What happens underground during hydraulic fracturing

A research team from Ruhr-Universität Bochum (RUB) and McGill University in Montreal is investigating what exactly happens underground when the earth in western Canada shakes as a result of hydraulic fracturing activities. The team, headed by Bochum-based Professor Rebecca Harrington, wants to fundamentally understand how earthquakes occur—whether human induced or natural. "The hydraulic fracturing process is something like a scaled-up laboratory experiment for us," explains Harrington, who heads the Hydrogeomechanics Group at RUB. "We see what happens when the subsurface is exposed to controlled stress conditions—under natural conditions changes in stress would be much more difficult to study." RUB's science magazine Rubin reports on the findings.

For the purpose of their study, the researchers evaluate records of natural and human induced earthquakes. One of the many data sources are the earthquakes triggered by hydraulic fracturing in a roughly 50 by 50 kilometer area in the Western Canada Sedimentary Basin. The process is used to tap oil or gas deposits that lie deep underground. A mixture of water, sand, and weakly concentrated hydrochloric acid is injected into the ground at high pressure to create cracks in the rock and make it more permeable to extract the gas or oil more easily. This can repeatedly cause earthquakes.

Fluids move not quite as expected

In 2018, a magnitude 4.5 quake occurred very early in the hydraulic fracturing process, when hardly any fluid had been injected. "This shows that fluids are moving underground in ways we wouldn't expect," says Harrington. The RUB team analyzed this earthquake and several of its aftershocks, the largest of which still reached magnitudes of 4.2 and 3.4, together with their colleagues at McGill University.

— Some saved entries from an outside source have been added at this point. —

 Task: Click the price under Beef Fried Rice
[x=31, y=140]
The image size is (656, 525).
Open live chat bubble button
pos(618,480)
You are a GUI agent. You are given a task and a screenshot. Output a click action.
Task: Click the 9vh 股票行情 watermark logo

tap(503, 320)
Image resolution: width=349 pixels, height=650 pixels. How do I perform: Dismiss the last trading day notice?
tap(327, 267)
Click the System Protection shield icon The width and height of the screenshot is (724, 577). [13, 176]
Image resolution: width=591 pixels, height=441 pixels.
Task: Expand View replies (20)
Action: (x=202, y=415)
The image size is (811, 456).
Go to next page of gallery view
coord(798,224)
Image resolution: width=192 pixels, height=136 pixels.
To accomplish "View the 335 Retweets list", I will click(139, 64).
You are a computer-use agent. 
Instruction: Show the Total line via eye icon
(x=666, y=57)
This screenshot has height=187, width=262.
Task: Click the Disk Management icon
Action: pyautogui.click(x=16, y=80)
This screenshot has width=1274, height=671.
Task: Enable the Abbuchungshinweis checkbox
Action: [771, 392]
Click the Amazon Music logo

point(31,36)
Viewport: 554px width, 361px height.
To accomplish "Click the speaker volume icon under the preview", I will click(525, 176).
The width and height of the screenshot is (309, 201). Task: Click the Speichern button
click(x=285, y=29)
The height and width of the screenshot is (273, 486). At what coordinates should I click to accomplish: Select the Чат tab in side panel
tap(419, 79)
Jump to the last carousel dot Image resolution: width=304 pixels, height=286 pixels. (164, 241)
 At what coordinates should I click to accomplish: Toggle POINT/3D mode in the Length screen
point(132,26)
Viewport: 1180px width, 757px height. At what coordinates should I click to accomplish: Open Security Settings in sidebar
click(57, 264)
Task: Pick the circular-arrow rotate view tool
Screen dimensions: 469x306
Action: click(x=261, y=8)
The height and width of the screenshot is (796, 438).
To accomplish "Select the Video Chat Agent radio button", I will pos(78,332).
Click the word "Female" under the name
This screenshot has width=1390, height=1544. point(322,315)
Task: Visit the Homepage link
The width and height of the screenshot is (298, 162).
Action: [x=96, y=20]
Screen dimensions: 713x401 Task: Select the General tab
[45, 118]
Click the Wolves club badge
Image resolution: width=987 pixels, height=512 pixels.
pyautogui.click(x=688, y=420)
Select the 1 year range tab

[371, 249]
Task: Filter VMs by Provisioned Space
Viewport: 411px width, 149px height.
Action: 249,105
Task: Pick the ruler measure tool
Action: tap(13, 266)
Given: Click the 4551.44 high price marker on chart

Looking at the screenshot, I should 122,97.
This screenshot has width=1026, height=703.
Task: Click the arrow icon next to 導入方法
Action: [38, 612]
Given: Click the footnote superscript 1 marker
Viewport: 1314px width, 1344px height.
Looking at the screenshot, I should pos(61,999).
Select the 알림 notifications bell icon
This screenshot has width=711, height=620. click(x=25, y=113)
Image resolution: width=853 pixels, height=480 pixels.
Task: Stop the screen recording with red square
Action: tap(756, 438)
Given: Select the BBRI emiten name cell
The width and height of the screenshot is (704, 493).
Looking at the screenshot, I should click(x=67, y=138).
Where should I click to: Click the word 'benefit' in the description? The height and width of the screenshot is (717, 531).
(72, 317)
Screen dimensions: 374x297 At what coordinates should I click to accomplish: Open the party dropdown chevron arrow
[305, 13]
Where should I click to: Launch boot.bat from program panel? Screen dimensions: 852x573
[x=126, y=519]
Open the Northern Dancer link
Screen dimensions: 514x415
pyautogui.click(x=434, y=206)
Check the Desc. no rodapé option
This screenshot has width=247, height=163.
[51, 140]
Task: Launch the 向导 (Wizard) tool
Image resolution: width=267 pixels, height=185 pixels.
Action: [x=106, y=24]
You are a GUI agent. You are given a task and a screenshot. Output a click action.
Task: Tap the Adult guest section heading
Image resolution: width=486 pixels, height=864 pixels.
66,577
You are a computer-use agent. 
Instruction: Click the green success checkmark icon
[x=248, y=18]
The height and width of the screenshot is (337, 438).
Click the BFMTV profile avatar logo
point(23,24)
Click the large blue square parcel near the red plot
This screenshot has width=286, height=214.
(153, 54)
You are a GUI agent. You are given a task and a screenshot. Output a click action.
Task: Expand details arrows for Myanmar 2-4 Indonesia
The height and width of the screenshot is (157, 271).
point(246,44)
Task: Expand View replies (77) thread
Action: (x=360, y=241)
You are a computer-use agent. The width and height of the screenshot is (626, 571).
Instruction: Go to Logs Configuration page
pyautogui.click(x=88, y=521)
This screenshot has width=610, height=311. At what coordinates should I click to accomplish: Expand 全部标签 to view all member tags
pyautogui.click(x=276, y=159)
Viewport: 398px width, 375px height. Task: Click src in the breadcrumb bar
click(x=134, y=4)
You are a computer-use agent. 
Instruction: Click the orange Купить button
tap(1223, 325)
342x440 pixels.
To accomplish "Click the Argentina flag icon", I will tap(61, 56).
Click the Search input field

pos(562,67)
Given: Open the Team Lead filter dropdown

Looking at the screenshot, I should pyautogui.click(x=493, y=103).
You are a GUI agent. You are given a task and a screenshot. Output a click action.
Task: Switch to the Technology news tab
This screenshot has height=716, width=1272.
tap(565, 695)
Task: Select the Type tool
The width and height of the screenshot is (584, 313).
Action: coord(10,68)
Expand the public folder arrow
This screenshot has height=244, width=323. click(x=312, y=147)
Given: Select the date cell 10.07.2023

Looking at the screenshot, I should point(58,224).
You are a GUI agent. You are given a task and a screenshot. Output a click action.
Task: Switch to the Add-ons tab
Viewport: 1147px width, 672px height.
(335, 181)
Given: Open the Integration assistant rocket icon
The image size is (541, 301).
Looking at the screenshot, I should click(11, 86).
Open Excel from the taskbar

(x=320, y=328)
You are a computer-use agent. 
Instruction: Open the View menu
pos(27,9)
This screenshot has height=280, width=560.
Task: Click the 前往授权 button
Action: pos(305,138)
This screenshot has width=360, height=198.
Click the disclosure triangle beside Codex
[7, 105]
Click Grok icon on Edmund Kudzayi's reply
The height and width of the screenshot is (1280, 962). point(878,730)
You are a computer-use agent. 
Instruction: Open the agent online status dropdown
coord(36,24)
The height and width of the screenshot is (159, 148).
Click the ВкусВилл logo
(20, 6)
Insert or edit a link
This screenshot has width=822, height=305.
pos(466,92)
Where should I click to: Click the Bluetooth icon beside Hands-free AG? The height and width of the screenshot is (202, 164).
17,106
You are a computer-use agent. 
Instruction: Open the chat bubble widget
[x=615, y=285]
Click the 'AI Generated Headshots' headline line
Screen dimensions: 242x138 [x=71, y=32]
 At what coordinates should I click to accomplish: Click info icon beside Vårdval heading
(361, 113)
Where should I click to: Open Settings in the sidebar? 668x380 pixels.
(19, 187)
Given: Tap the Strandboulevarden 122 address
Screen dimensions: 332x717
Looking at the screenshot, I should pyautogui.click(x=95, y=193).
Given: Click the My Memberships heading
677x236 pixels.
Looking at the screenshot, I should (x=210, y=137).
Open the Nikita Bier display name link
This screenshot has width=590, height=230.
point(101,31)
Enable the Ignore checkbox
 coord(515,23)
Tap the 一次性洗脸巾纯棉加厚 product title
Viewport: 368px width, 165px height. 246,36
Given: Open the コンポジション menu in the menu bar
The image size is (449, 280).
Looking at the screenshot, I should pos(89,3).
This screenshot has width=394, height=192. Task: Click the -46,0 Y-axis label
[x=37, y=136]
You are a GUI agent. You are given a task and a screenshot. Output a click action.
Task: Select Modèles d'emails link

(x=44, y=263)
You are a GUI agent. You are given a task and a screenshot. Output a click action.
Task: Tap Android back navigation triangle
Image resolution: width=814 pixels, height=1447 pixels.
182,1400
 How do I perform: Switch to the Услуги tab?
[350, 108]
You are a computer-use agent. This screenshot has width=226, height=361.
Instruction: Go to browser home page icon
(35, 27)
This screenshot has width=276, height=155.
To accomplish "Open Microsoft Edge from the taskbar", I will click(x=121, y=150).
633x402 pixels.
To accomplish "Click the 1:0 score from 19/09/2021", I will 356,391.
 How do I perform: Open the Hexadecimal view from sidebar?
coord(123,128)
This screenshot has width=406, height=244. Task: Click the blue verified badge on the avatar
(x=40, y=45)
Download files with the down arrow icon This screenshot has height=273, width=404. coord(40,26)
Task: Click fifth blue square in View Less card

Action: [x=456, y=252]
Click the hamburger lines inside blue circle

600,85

The two institutions have set up 17 seismic stations in the Western Canada Sedimentary Basin and have thus access to a comprehensive data network.

Using these records, the scientists reconstructed the sources of the various quakes and how they had spread underground. They linked the data with information about the hydraulic fracturing process and the nature of the subsurface and the interactions of the fluids with the rock. By means of computer simulations, they modeled the forces that had acted in the subsurface during the quakes. The conclusion: "Presumably there was a geologically young fault zone in the subsurface, i.e. a network of fractures in the Earth's crust, which acted as a natural pathway for fluids. The hydraulic fracturing fluid could then flow through the fracture network like a channel," as Rebecca Harrington describes the process. The fluid flow thus quickly reached the underlying fault, which disturbed the stress structure in the subsurface and triggered an earthquake that was stronger than expected.

Analysis of 8,200 earthquakes is in progress

The German-Canadian team has begun analyzing around 8,200 earthquakes recorded by seismic stations in western Canada between July 2017 and September 2020. The researchers showed that many earthquakes occur at locations where natural geological faults exist in the subsurface with which fluids interact. They also proved that these faults are optimally aligned in the stress field of the Earth's crust to trigger earthquakes.

"The earthquakes do originate from industrial activities, but once initiated, the geological faults behave pretty much like an earthquake of natural origin," concludes Rebecca Harrington. "Overall, our studies suggest that there are no fundamental differences between natural earthquakes and earthquakes triggered by hydraulic fracturing. Everything we learn about induced earthquakes can also help us understand natural earthquakes—and hopefully one day help us minimize impacts to people and infrastructure from earthquakes."